[MLton] Re: [Sml-basis-discuss] Unicode and WideChar support

Wesley W. Terpstra wesley@terpstra.ca
Tue, 29 Nov 2005 16:04:11 +0100


I've re-ordered parts of your email to address things with some  
linearity. :-)

On Nov 27, 2005, at 10:24 PM, Dave Berry wrote
> If I understand your proposal correctly, you are suggesting that we  
> make WideChar always be Unicode, make the existing WideChar use the  
> default categorisation of Unicode, and add a new module for locale- 
> dependent operations.

That's exactly what I am proposing.
While we're at it, there needs to be a charset encoder/decoder  
included too. Locale-specific date/time/number/currency formatting  
would also be good, as would something like gettext.

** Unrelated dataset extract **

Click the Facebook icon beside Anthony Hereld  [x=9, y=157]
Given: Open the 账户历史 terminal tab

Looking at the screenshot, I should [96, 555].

> Perhaps it would make sense to have an 8-bit equivalent of the  
> locale-dependent module as well?  Then programmers could explicitly  
> support ISO-8859-1 (and -2, -3, etc.)

I think this would add little. You can decode your input ISO-8859-x/ 
whatever into Unicode, and then work with it there. This is more  
flexible anyways since then your code will work with any character set.

> I'm not familiar with isNumber, but it looks a reasonable  
> suggestion to support it..  Which characters are included in  
> isNumber but not isDigit?

In ISO-8859-1, there are 1/4 and 1/2 symbols. Also, other languages  
include stranger concepts of number that aren't necessarily decimal,  
and thus can't be called a digit (base 10).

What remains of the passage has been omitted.